EXERCISE INSTRUCTIONS:
The lines to copy run from the one containing "The image size is (588, 392)." to the last line of the entries; output those lines exactly and only them, without pictures.

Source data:
※ ※ ※
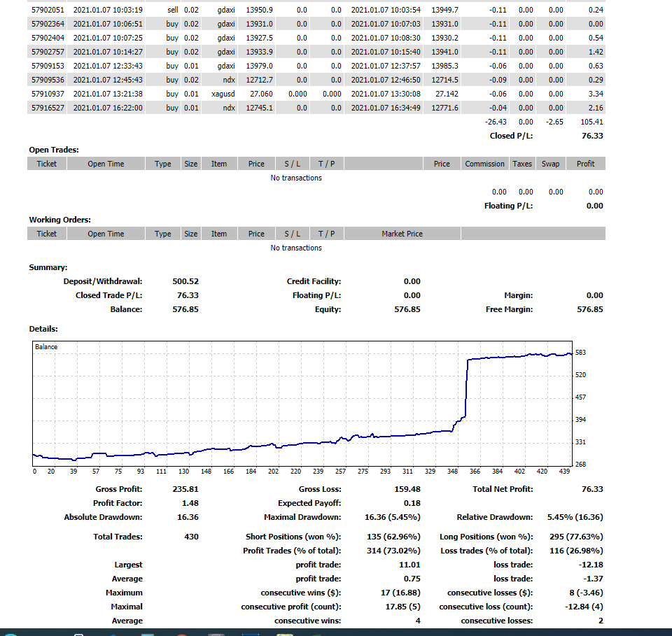Screen dimensions: 672x636
Task: Click the Profit Factor value 1.48
Action: [x=190, y=503]
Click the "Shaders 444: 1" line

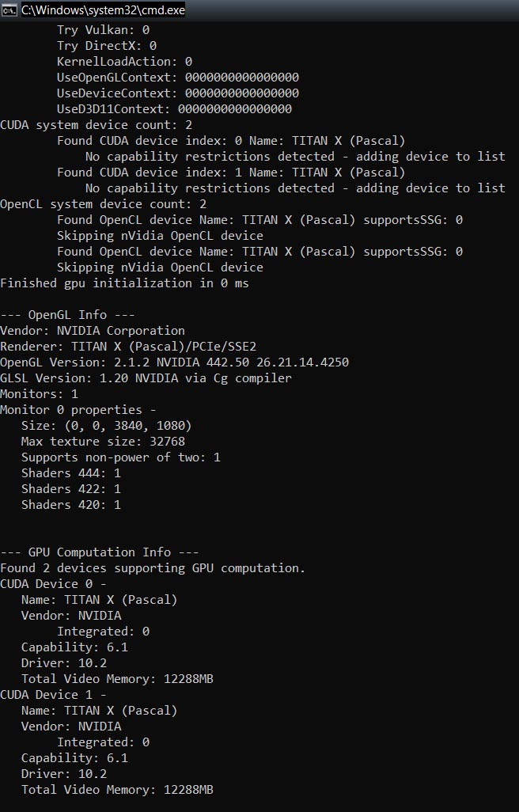71,472
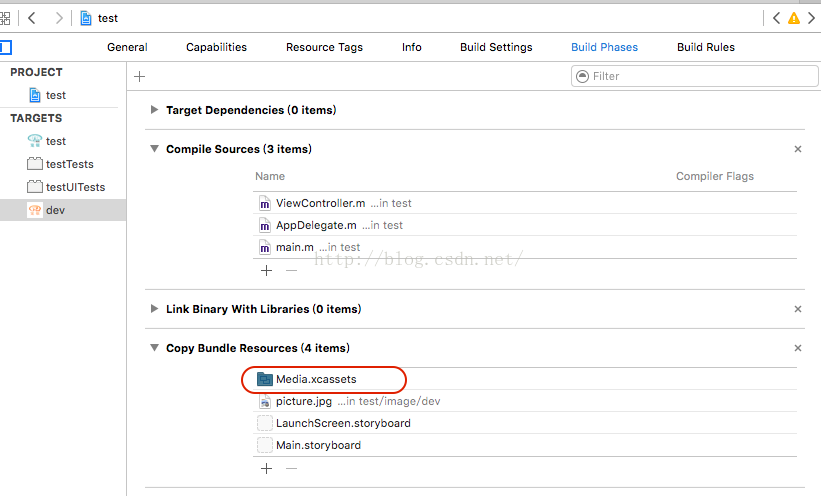Expand Link Binary With Libraries section
This screenshot has width=821, height=496.
(154, 309)
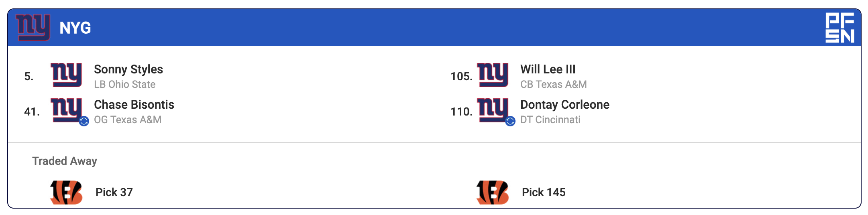Open Sonny Styles player name

(128, 69)
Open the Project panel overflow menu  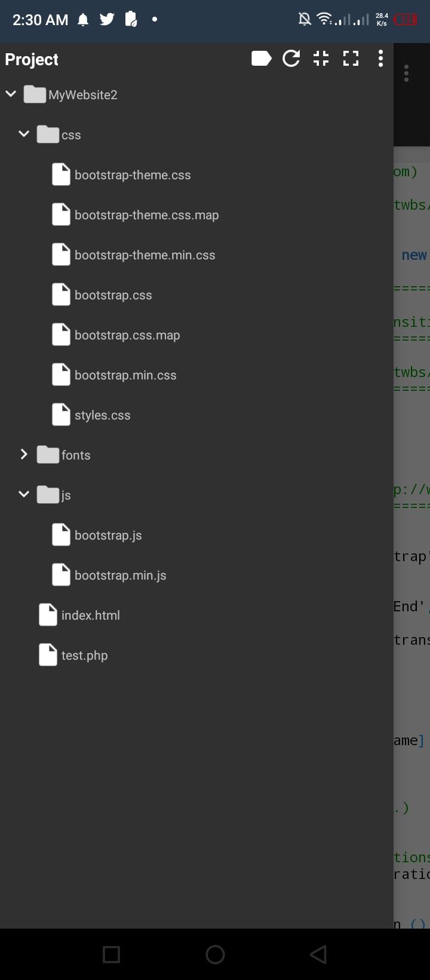pos(380,59)
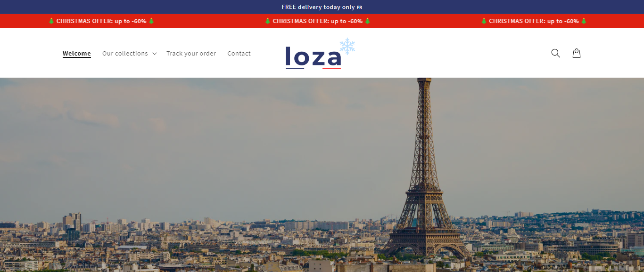Screen dimensions: 644x272
Task: Open the search magnifier icon
Action: [555, 53]
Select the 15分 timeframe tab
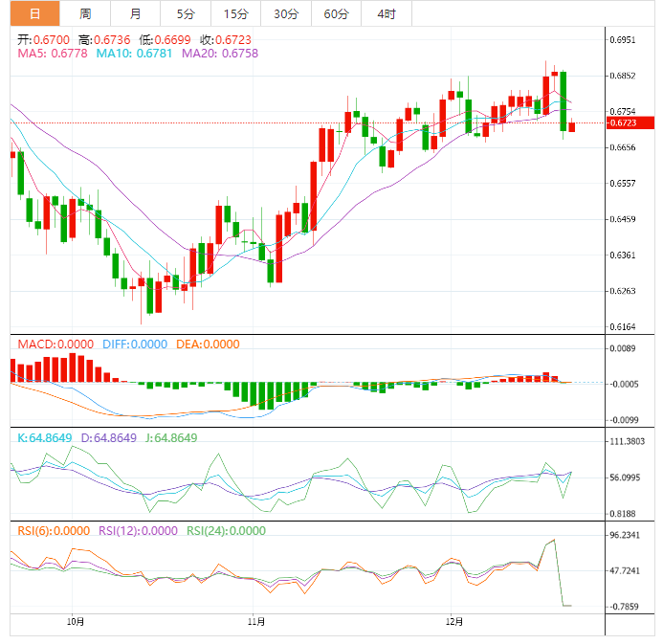This screenshot has width=663, height=644. [x=234, y=13]
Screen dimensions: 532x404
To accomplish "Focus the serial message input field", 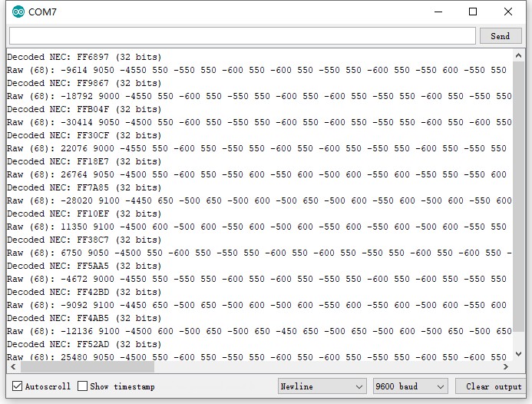I will (242, 36).
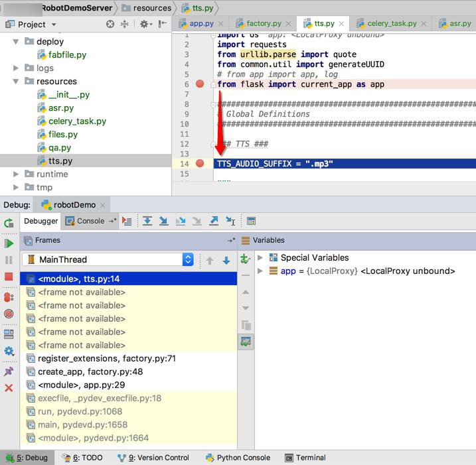Toggle the Mute Breakpoints icon
The width and height of the screenshot is (476, 465).
(9, 314)
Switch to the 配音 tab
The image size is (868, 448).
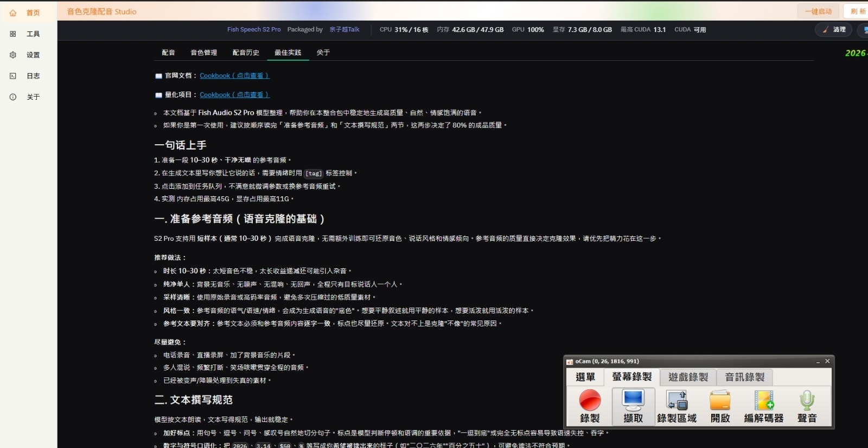(x=168, y=53)
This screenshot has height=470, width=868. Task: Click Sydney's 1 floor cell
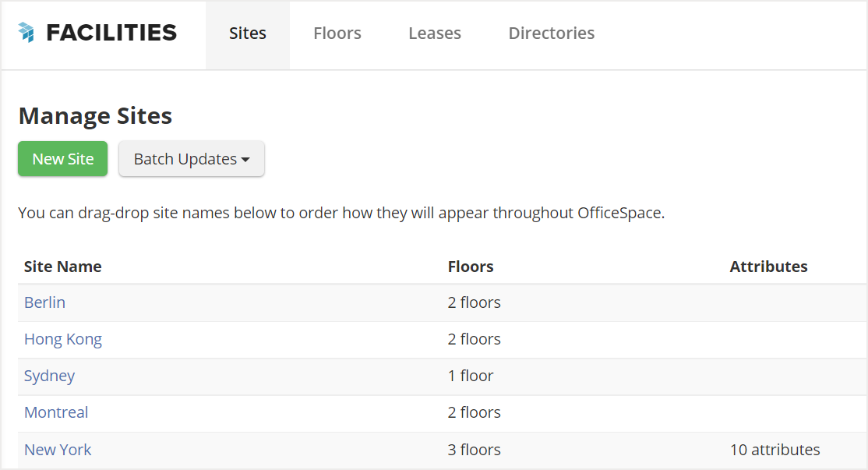click(471, 376)
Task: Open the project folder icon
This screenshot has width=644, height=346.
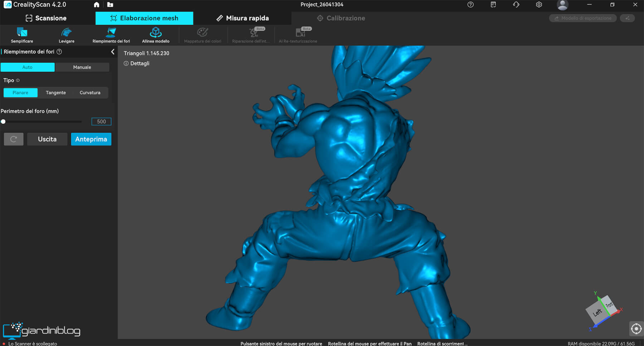Action: 110,5
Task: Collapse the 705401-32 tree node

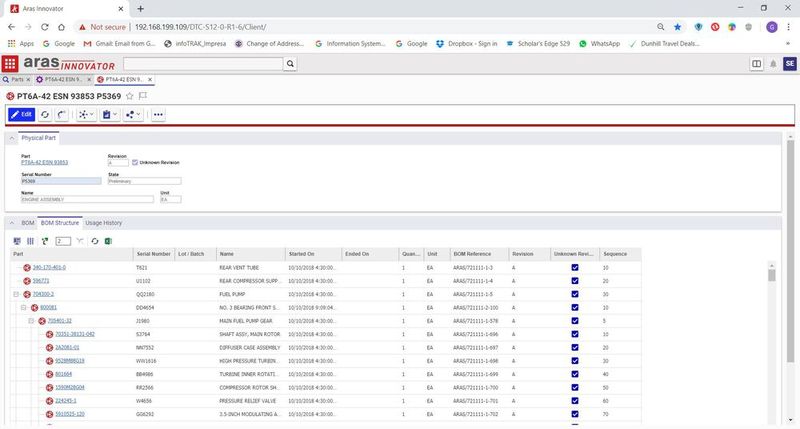Action: pos(31,320)
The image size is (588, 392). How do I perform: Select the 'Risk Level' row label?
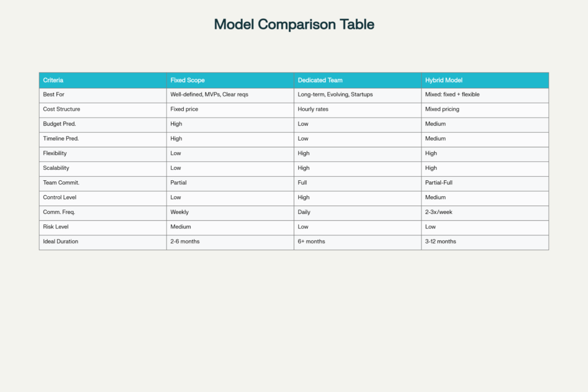point(56,227)
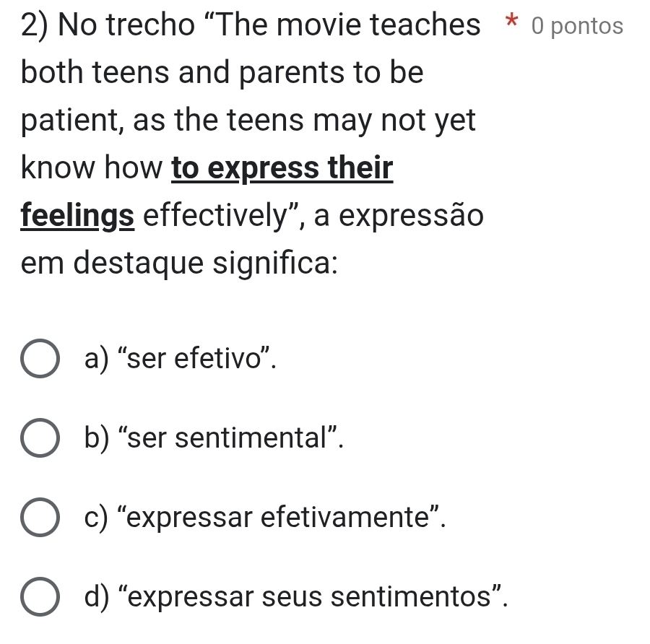This screenshot has width=650, height=644.
Task: Click the line "patient, as the teens may not yet"
Action: pyautogui.click(x=248, y=121)
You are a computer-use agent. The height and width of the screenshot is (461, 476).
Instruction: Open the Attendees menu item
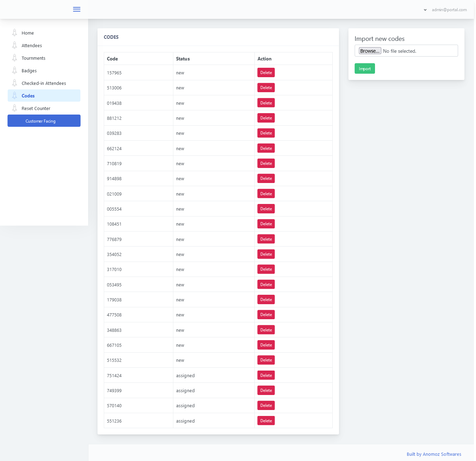pos(32,46)
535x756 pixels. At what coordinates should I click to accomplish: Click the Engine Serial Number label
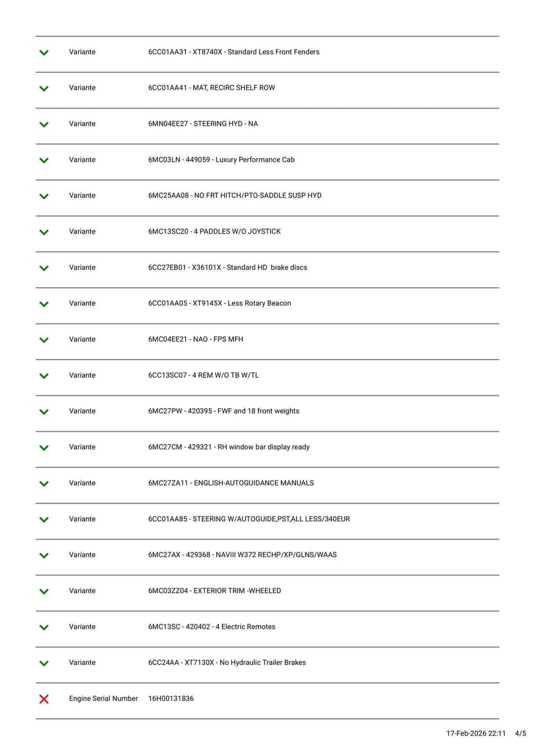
※ ※ ※
RESPONSE:
The image size is (588, 392). How do I perform: Select the 'Risk Level' row label?
point(56,227)
This screenshot has width=650, height=644.
Task: Click the line "patient, as the teens may not yet"
Action: pyautogui.click(x=248, y=121)
You are a computer-use agent. The height and width of the screenshot is (461, 476).
Instruction: Open the Attendees menu item
pos(32,46)
535x756 pixels. At what coordinates should I click to accomplish: Click the Engine Serial Number label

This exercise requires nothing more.